Rabu, 29 April 2020

Pandangan Politik

Pandangan politik




#1 Keadilan jadi barang sukar, ketika hukum hanya tegak pada yang bayar.
#2 Ambisi politik tentu wajar saja, selama pandai menginsyafi batasan etika.
#3 Berpolitik jadi sebuah pilihan yang mesti dipertimbangkan, bagi siapapun yang menghendaki perubahan. Karena perubahan tak datang tiba-tiba, hanya berkat doa di tengah malam buta.
#4 Nyawa manusia bukan tragedi tontonan dan statistik belaka, ya, lebih baik tidak berangkat terbang daripada tidak pernah tiba.
#5 Apa karena hidup orang kecil patut menderita, dan orang miskin pantas terhina? Sebagai tumbal mereka tersisa jadi catatan kaki.
#6 Di tengah pusaran kegelapan, kejahatan kerap dimaklumi sebagai kewajaran.
#7 Tiap orang bisa punya mimpi, tapi tak semua bisa bangkitkan semangat tinggi.
#8 Wajah penjara cermin hukum negara, sungguh-sungguh atau pura-pura.
#9 Dalam kondisi darurat korupsi, pejabat negara tetap mencuri silih berganti. Sebanyak koruptor masuk penjara, sebanyak itu pula regenerasinya menggarong negara.
#10 Di pundak pemimpin yang bebas korupsi, di situlah masa depan negeri.

Kata-kata Mutiara Najwa Shihab 03 - Finansialku

#11 Tanah air adalah petak-petak yang harus diolah, tanah air adalah lautan yang harus dibelah.

DATA YANG DIBERIKAN:
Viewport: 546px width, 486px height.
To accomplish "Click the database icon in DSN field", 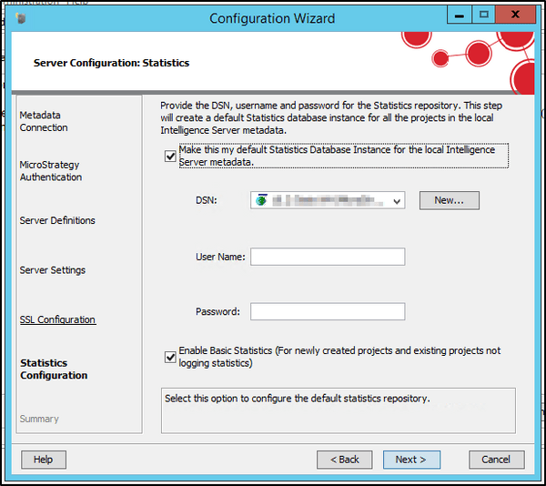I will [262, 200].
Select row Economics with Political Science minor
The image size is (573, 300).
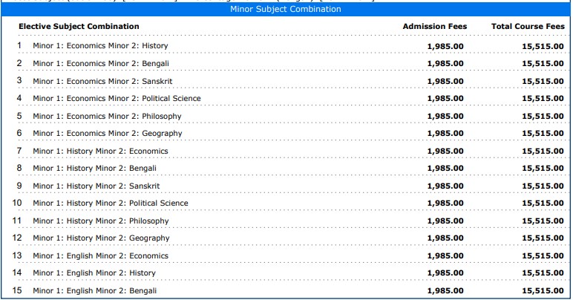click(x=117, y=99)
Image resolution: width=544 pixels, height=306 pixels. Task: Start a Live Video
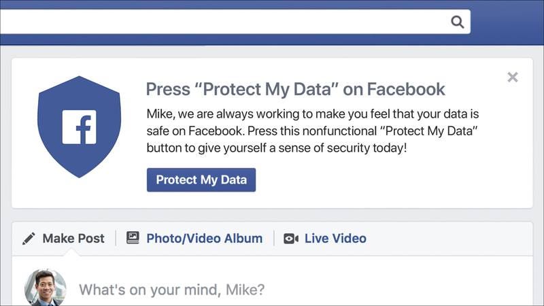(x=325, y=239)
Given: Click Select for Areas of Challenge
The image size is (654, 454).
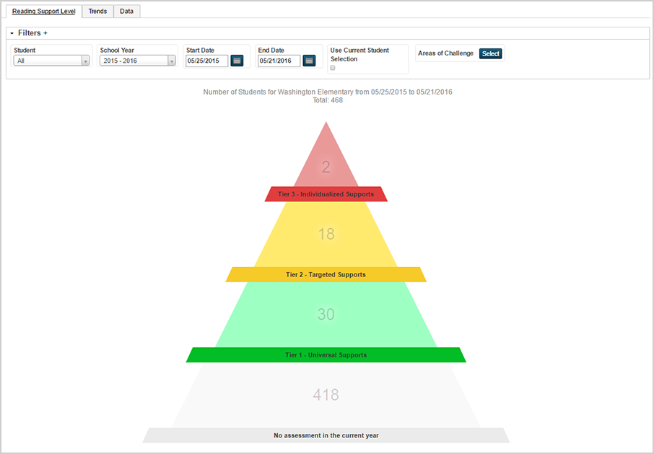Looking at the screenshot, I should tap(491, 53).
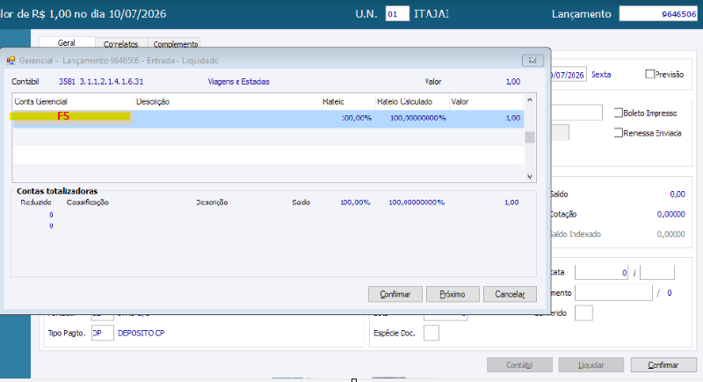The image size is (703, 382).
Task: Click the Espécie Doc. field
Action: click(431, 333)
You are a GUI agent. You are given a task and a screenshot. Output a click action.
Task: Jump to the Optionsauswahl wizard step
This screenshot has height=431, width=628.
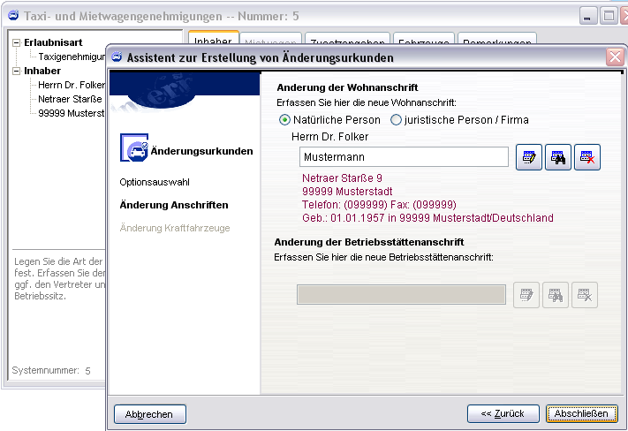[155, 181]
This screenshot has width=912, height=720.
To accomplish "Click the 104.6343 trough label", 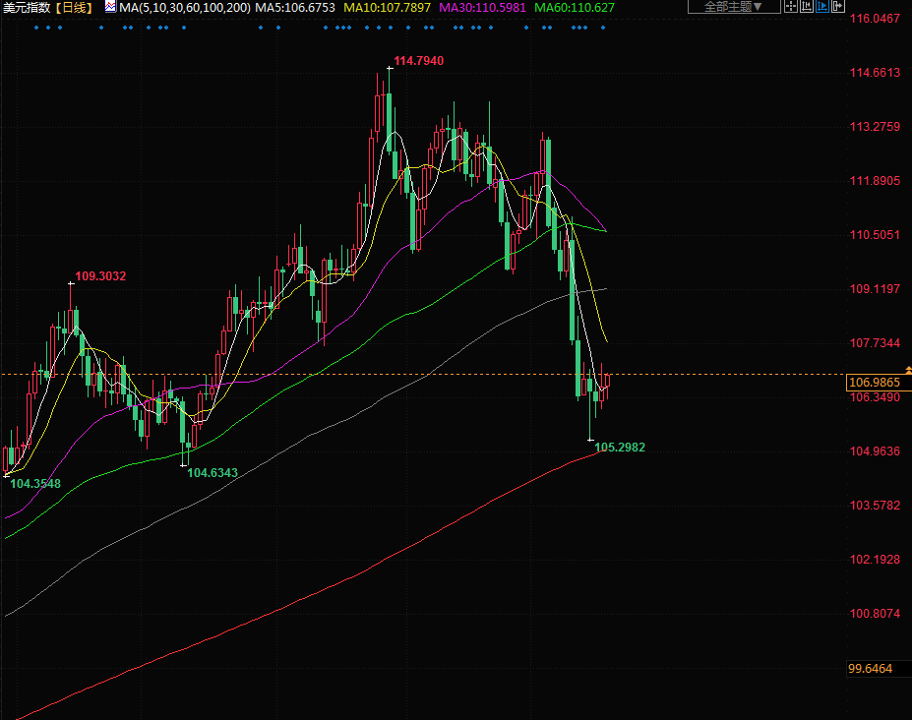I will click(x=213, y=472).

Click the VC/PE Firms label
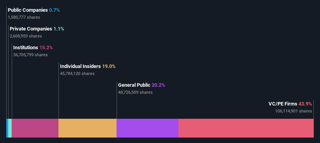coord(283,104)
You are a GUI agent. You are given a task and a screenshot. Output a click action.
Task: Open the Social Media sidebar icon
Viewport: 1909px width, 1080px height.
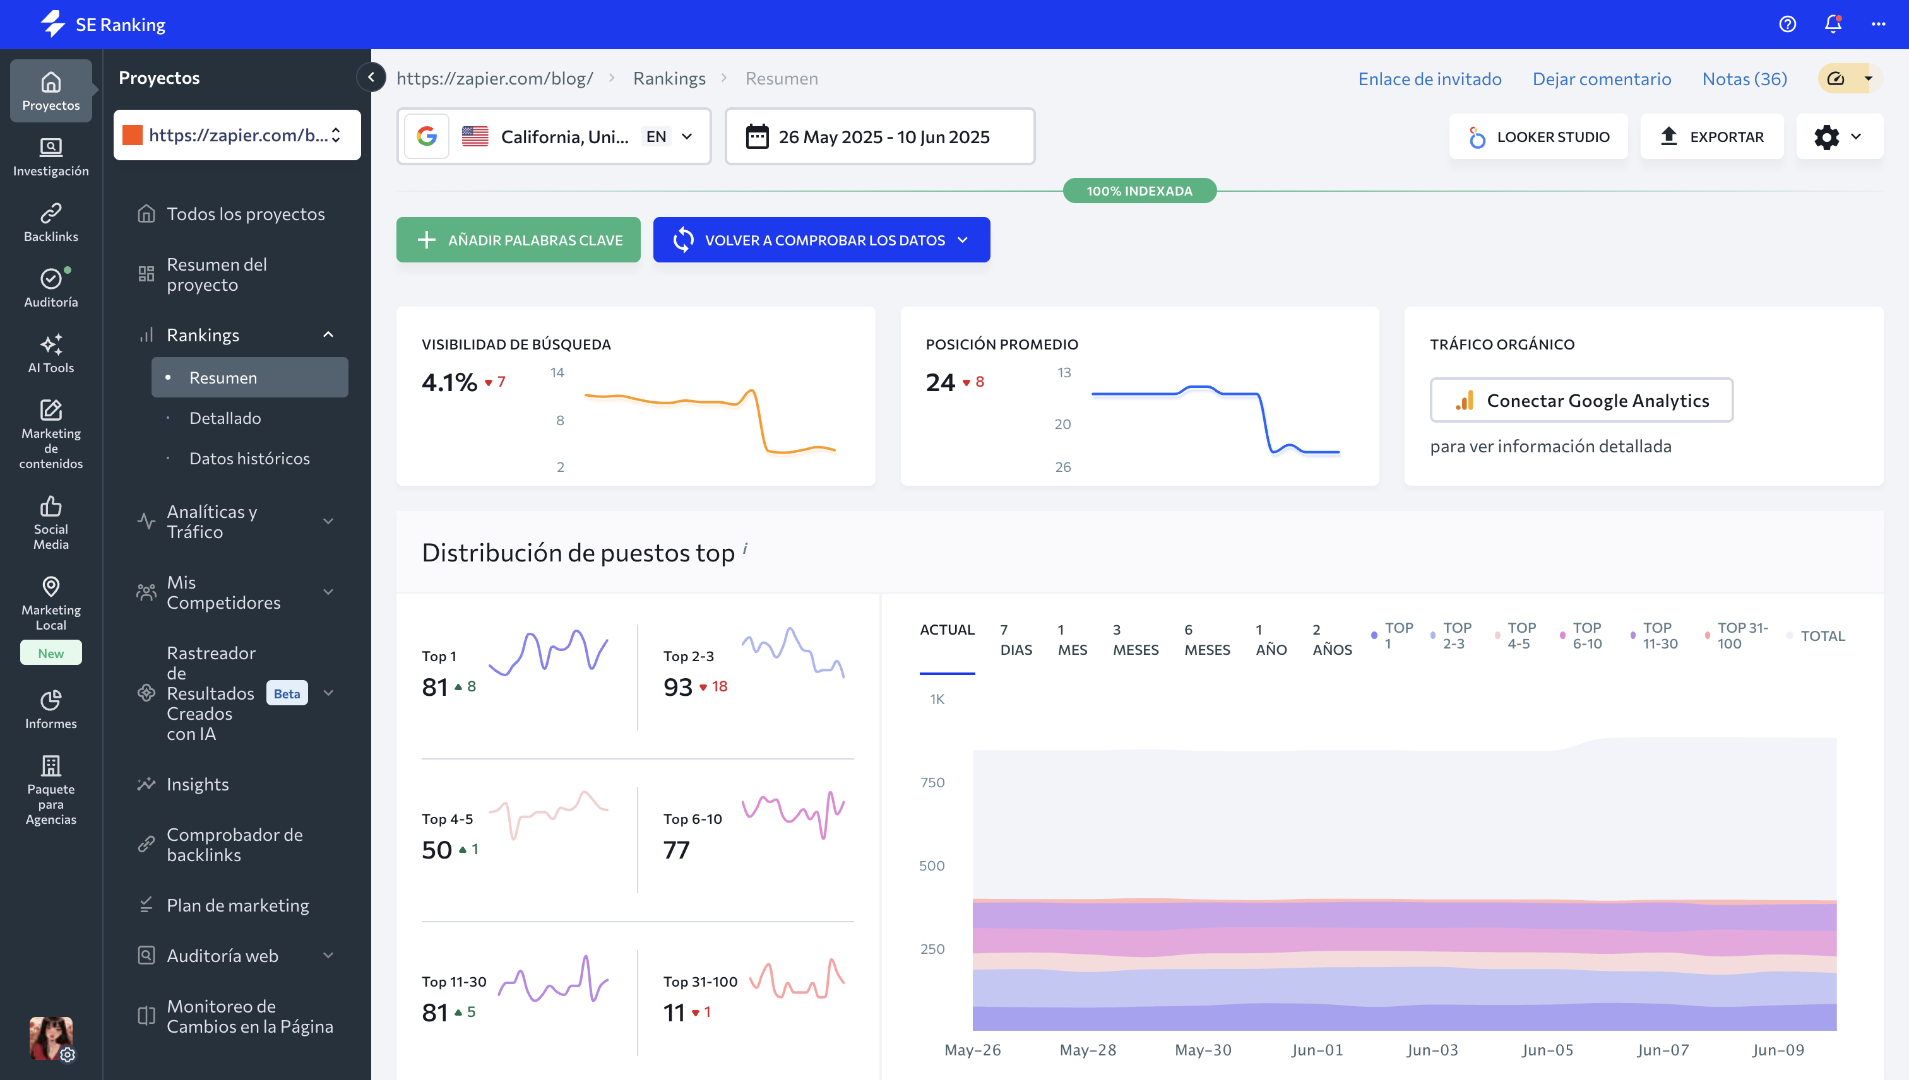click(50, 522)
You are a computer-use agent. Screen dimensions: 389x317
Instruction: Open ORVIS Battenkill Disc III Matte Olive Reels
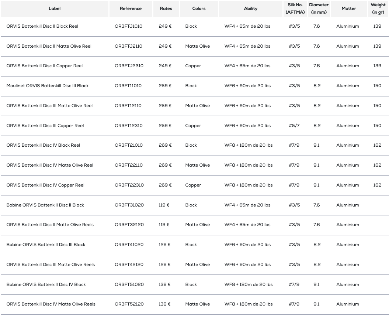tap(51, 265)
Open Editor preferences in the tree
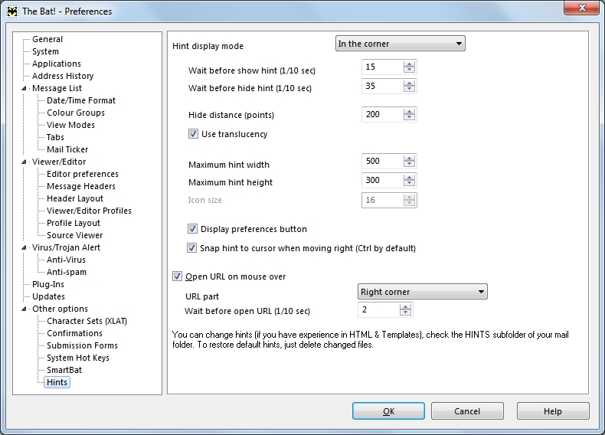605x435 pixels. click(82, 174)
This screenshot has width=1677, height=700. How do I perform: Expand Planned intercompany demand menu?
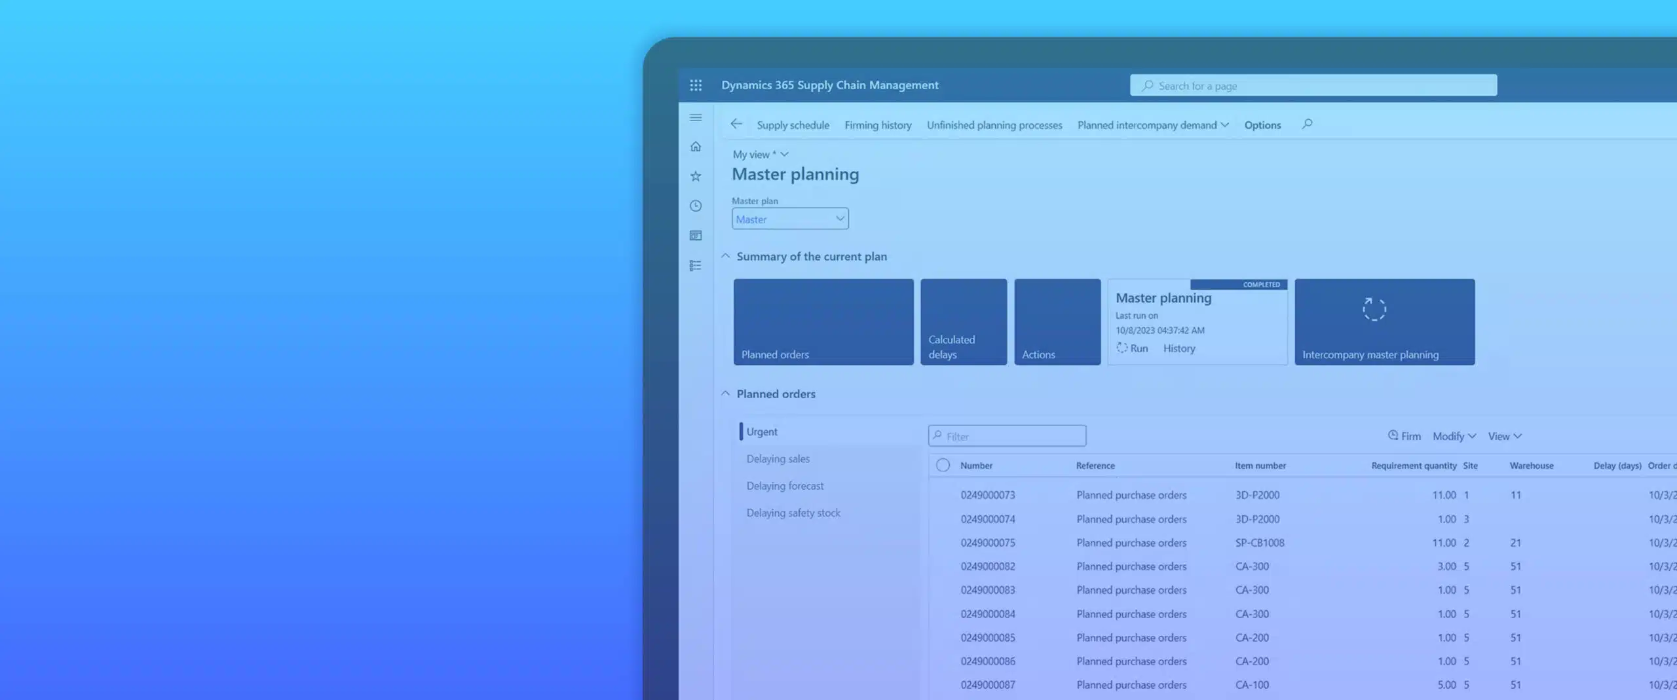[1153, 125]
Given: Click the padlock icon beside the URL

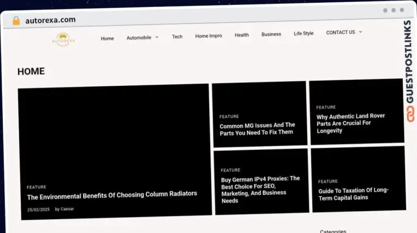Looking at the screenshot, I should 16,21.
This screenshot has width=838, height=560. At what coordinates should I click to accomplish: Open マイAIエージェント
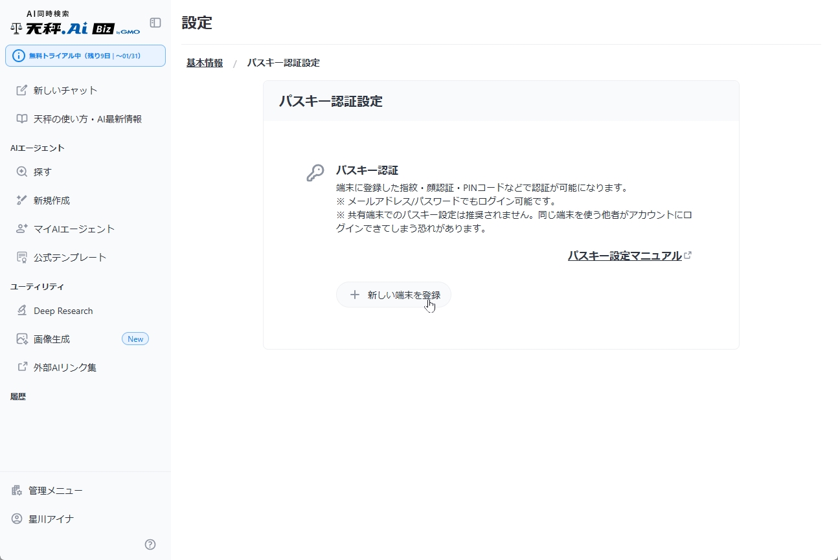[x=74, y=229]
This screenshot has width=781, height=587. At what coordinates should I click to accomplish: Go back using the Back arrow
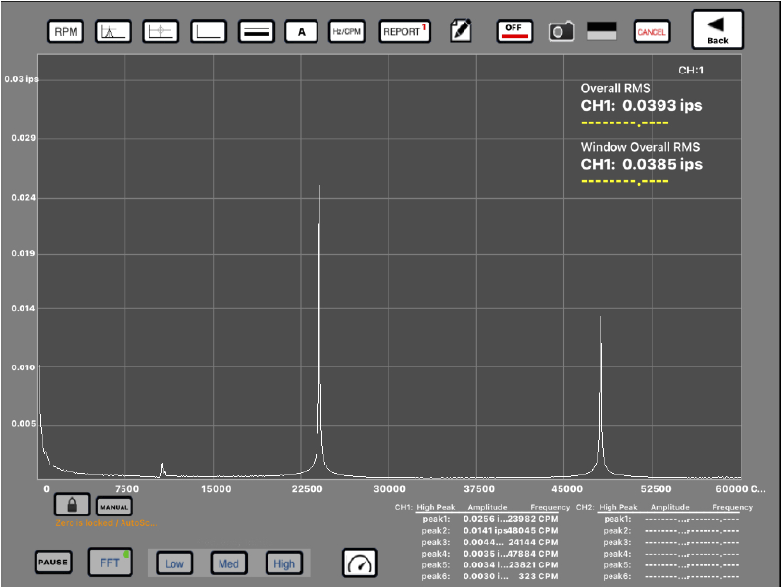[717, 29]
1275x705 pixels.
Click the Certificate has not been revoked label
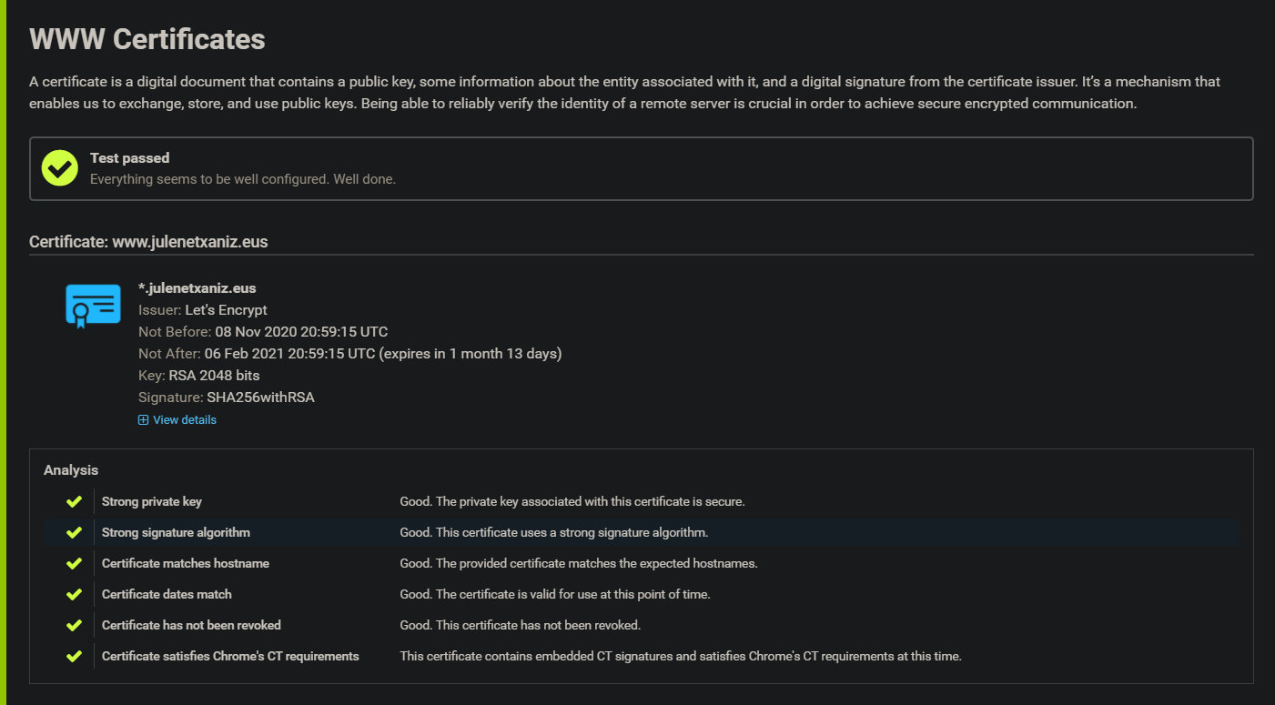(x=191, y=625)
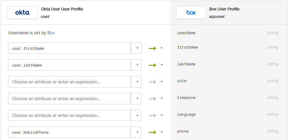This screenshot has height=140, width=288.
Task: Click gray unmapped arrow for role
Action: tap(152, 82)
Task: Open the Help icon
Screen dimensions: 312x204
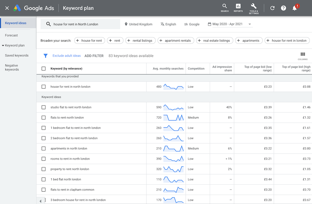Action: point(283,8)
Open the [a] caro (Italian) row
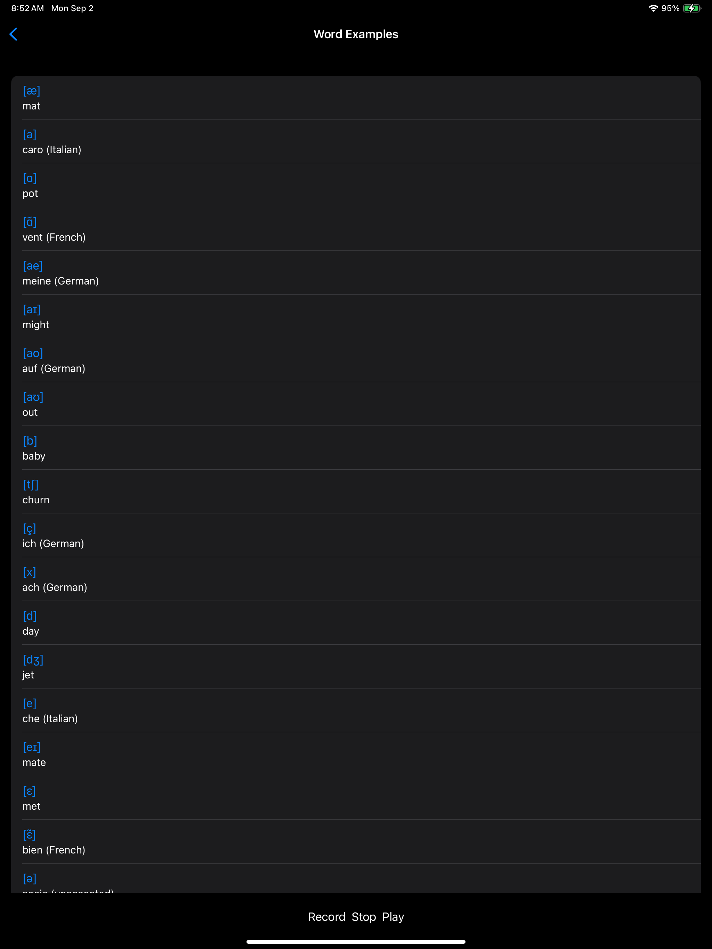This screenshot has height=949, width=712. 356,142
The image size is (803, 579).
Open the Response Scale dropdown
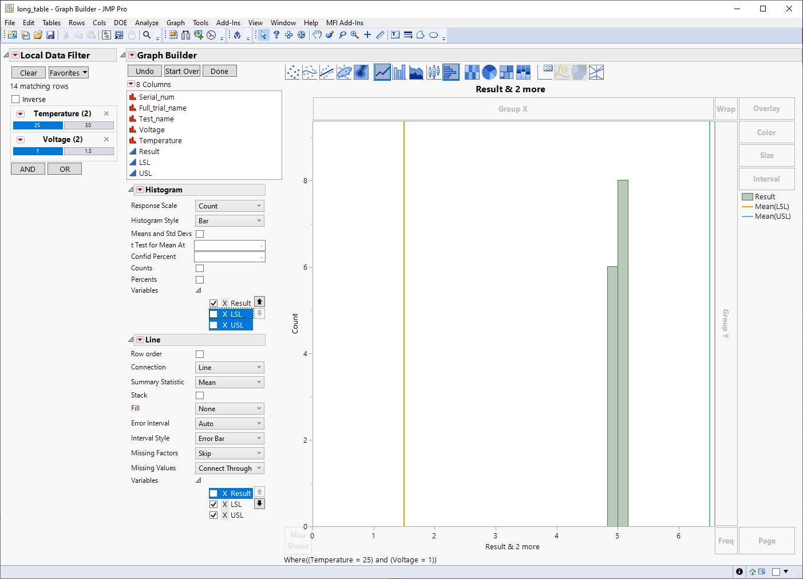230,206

KETENTUAN LATIHAN:
a - Tampilkan persis bagian teks pandangan politik yang diawali dengan "#1 Keadilan jadi barang" dan terus berlanjut hingga "jadi catatan kaki.".
b - Silakan lanjutkan teks pandangan politik setelah kalimat terakhirnya.
Baris-baris yang menyusul teks pandangan politik berasal dari sumber lain.

JAWABAN:
a -
#1 Keadilan jadi barang sukar, ketika hukum hanya tegak pada yang bayar.
#2 Ambisi politik tentu wajar saja, selama pandai menginsyafi batasan etika.
#3 Berpolitik jadi sebuah pilihan yang mesti dipertimbangkan, bagi siapapun yang menghendaki perubahan. Karena perubahan tak datang tiba-tiba, hanya berkat doa di tengah malam buta.
#4 Nyawa manusia bukan tragedi tontonan dan statistik belaka, ya, lebih baik tidak berangkat terbang daripada tidak pernah tiba.
#5 Apa karena hidup orang kecil patut menderita, dan orang miskin pantas terhina? Sebagai tumbal mereka tersisa jadi catatan kaki.

b -
#12 Dalam pengabdian memberi rasa aman, polisi menabung risiko kematian.
#13 Berbuat untuk sebuah harapan, yang tidak lagi dikeluhkan tetapi diperjuangkan.
#14 Bagaimana anak muda bisa diam ketika aparat justru miskin teladan.
#15 Timur adalah kita yang terjaga lebih dulu, timur adalah Indonesia yang tak sabar menunggu.
#16 Hukum yang dibiayai transaksi suap, membuat wajah peradilan begitu gelap.
#17 Karena memilih lewat Pemilu, bukan seperti melempar dadu. Kita semua yang akan menentukan, nasib Indonesia di masa depan.
#18 Pemuda hari ini harus turun tangan, berkarya nyata menjawab semesta Indonesia.
#19 Jangan bosan bicara tentang kebenaran, agar demokrasi tak berakhir dengan kesia-siaan.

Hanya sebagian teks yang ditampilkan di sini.